New full-time employees • Both permanent and non-permanent. • Are expected to work 30 hours or more per week as of the date of hire. • Enroll within 31 days of date of hire. • No waiting period. • No initial measurement period. • Employees should be offered benefits at the time of hire.
New full-time employees • If hired on the first of the month, coverage begins on that day. • If hired on the first working day of the month, but not the first day of the month (Tuesday, September 3, 2019), employee may choose the first of that month or the first of the following month. • If hired on any day other than the first or the first working day of the month, coverage begins the first day of the month after the date of hire.

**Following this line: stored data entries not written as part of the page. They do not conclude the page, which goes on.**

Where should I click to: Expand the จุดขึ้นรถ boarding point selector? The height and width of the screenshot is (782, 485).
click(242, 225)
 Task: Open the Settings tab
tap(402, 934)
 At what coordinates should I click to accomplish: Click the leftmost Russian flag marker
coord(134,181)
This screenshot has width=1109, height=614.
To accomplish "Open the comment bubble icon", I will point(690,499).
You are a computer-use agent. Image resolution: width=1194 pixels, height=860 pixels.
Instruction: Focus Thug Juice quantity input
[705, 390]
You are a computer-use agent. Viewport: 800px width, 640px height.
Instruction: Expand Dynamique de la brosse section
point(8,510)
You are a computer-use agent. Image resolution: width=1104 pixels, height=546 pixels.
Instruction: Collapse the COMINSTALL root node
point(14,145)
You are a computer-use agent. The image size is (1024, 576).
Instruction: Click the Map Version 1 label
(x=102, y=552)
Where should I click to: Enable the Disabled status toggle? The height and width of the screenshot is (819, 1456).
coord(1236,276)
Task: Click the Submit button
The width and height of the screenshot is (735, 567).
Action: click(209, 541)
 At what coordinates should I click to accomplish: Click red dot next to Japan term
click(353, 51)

New variable-hour, part-time or seasonal employees • Variable-hour: • Employer does not know if employee will average 30 or more hours per week. • Part-time: • Employer does not expect employee to average 30 hours per week • Seasonal: • Position is customarily less than six months and begins around the same time each year. • Employees must average 30 hours during first 12 months of employment before becoming eligible for insurance coverage. • Refer to the BA Manual Page 35 or http://www.peba.sc.gov/aca.html
New variable-hour employees • Initial measurement period: • Begins the first of the month after the date of hire and ends 12 months later. • Measure employee’s hours over the initial measurement period to determine future eligibility for benefits. • Administrative period: • Begins the day after the initial measurement period ends and ends the last day of the same month. • Review the employee’s hours over initial measurement period. If employee averages 30 hours, he is eligible for coverage. Offer benefits to employee effective the first of the following month. • Initial stability period: • Begins the day after the initial administrative period ends and lasts for 12 months. • Period of time employee cannot lose eligibility for benefits regardless of number of hours worked.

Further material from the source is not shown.